The MBA candidates are asked to apply their newly acquired skills in accounting, management, law, ethics, finance and strategic marketing. They’re given a practical example and asked to analyze the operation from top to bottom. The finished product is a set of recommendations designed to chart the organization’s pathway to success.

In many MBA programs, these projects are purely theoretical. The organization is fictional. Its needs are drawn from pages of a textbook.

But students in the MBA program at Union University’s Germantown campus focus on real-life organizations, many of which could not begin to afford the consulting fees for such a detailed, expert business analysis.

Union faculty members in Germantown say the real-world approach not only distinguishes the university from other MBA programs in the Memphis market — it fits perfectly with Union’s mission.

“If we are Christ-centered, these are projects that have value,” said C. Steve Arendall, professor of management in Germantown.

Consider a few West Tennessee organizations MBA students in Germantown have analyzed and partnered within the past few years: Youth Visions, Inc., Union’s own Center for Excellence in Health Care Practice, S.O.S. Industries, Pink Palace in Memphis, United Cerebral Palsy of Memphis and many others.

Teresa Bailey was among a team of students that analyzed Youth Visions, Inc., a Frayser non-profit that serves at-risk teenagers in the inner city.

“We tried to look at their operations and their budget and assess their environment,” Bailey said. “What’s going on internally? Externally? Who was their customer? And what could we do to help them? From a Christian perspective, as Union tries to teach you, that is the right thing to do.”

Scott Bendure, another Germantown MBA student, said no part of the operation was “off limits.”

“It’s very granular. We are looking for everything,” Bendure said. “We asked every question that we thought would be applicable to this project.

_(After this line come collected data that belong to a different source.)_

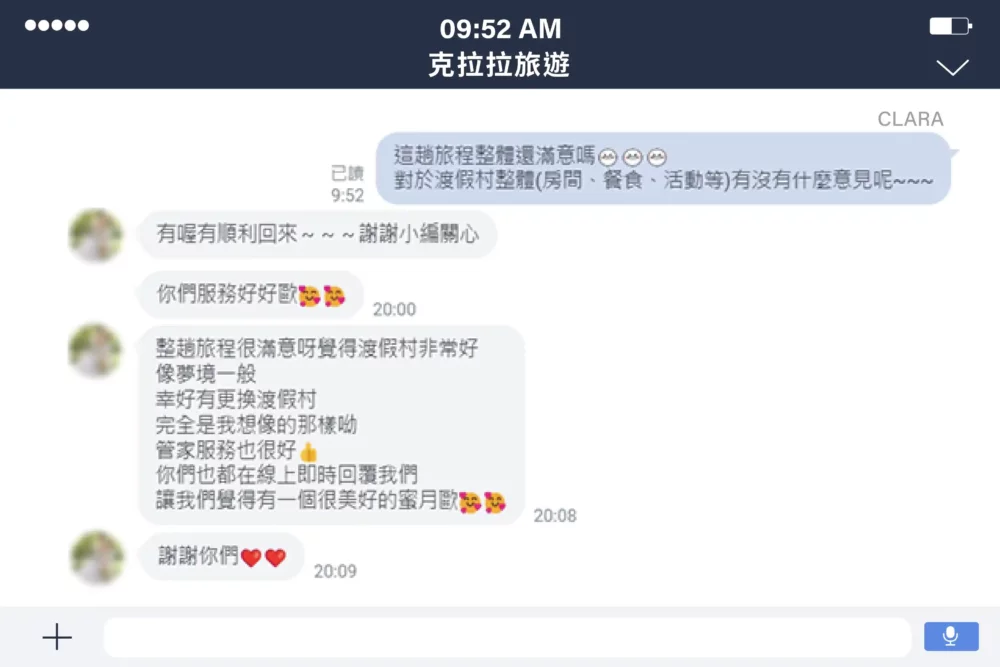Tap the signal strength dots
The image size is (1000, 667).
57,26
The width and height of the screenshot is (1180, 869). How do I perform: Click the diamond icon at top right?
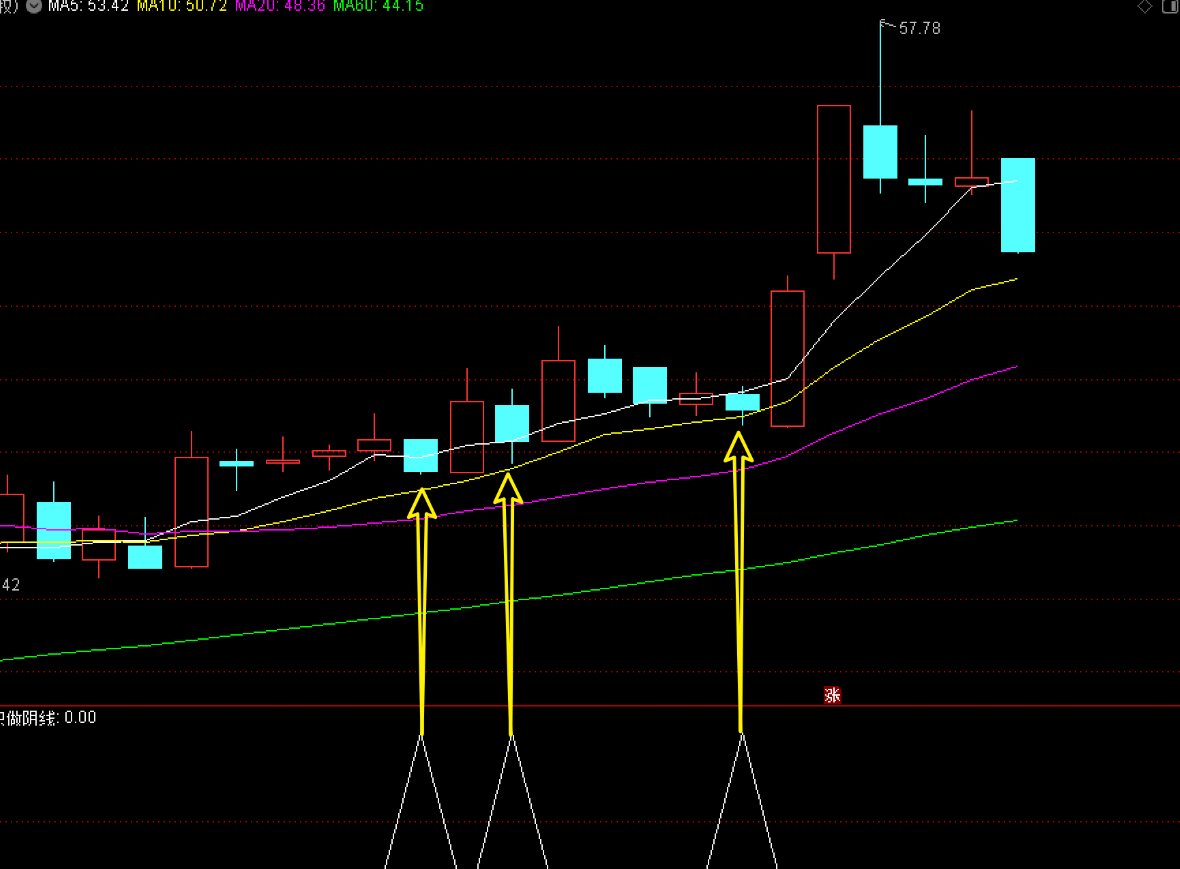click(x=1145, y=6)
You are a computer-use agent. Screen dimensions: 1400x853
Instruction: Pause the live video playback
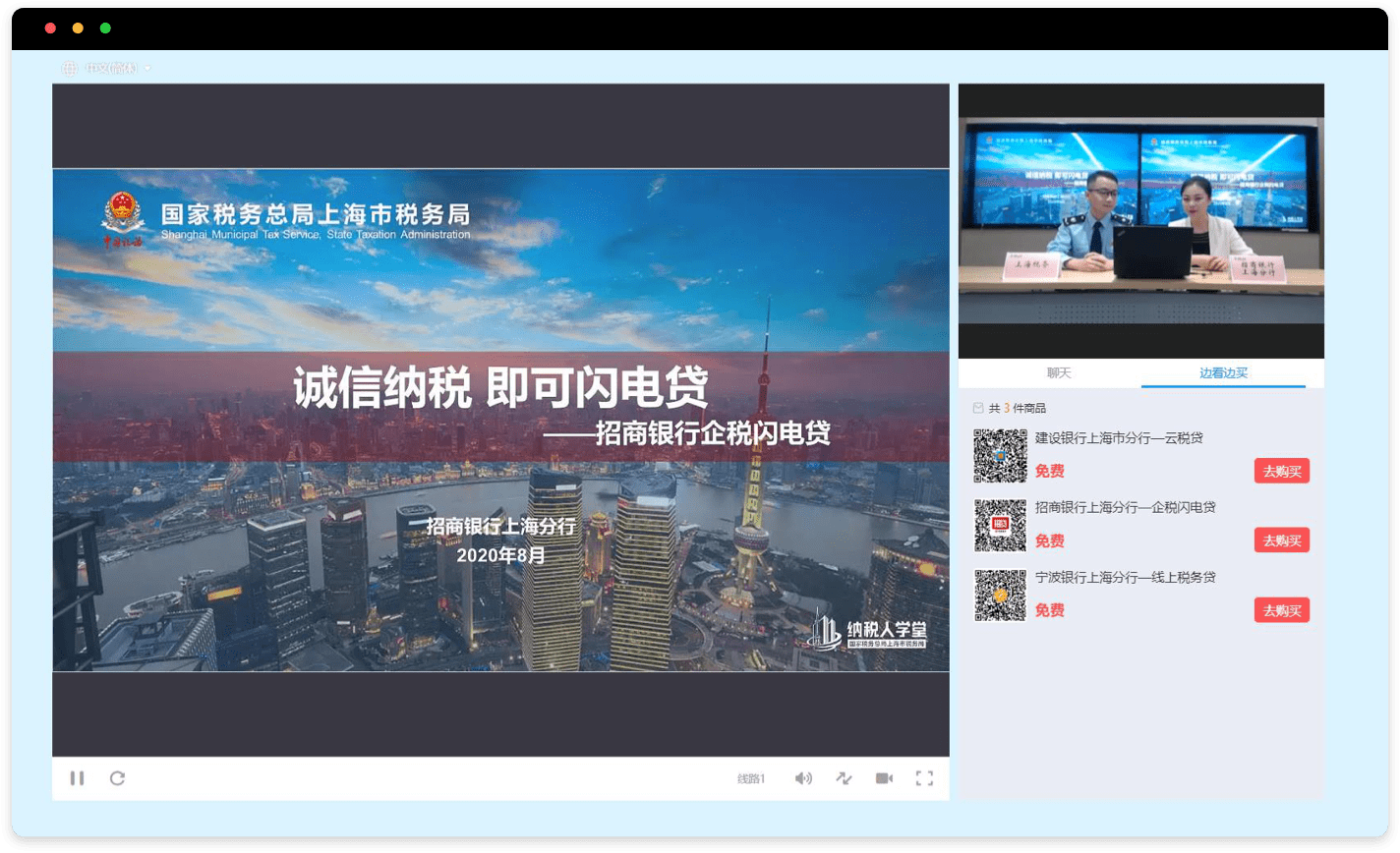77,778
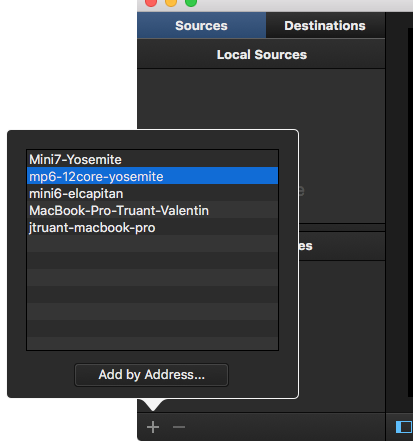Close the window with the red button
413x441 pixels.
[151, 2]
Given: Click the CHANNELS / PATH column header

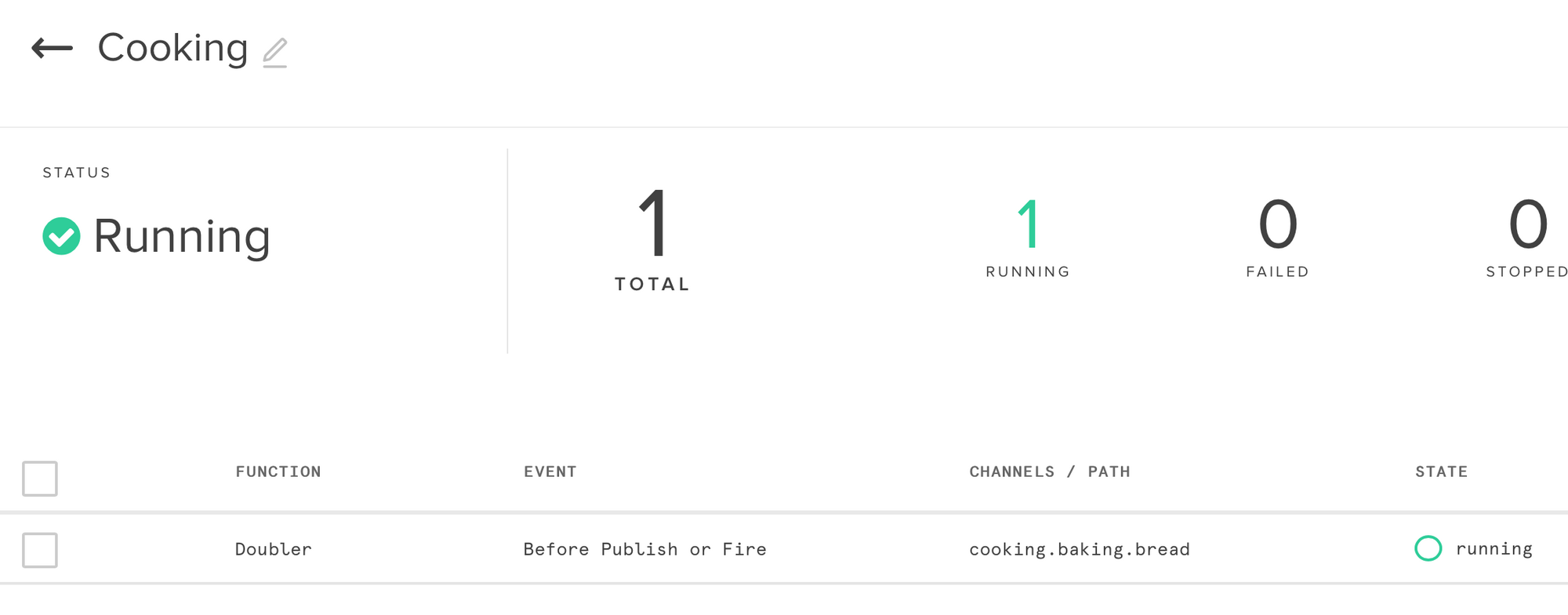Looking at the screenshot, I should 1050,471.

It is real world.”

Most of the MBA students at Union also have jobs in the business field while taking classes.

“(The students) get to see the integrative nature of the various functional areas in practice, since they tend to come from discipline-specific backgrounds,” Arendall said. “In addition, it may give them a greater appreciation for the concept of strategy and looking long-term at organizational success. Perhaps more than anything they get an appreciation for the work of these nonprofits.”

Samantha Adams (’13) contributed to this story.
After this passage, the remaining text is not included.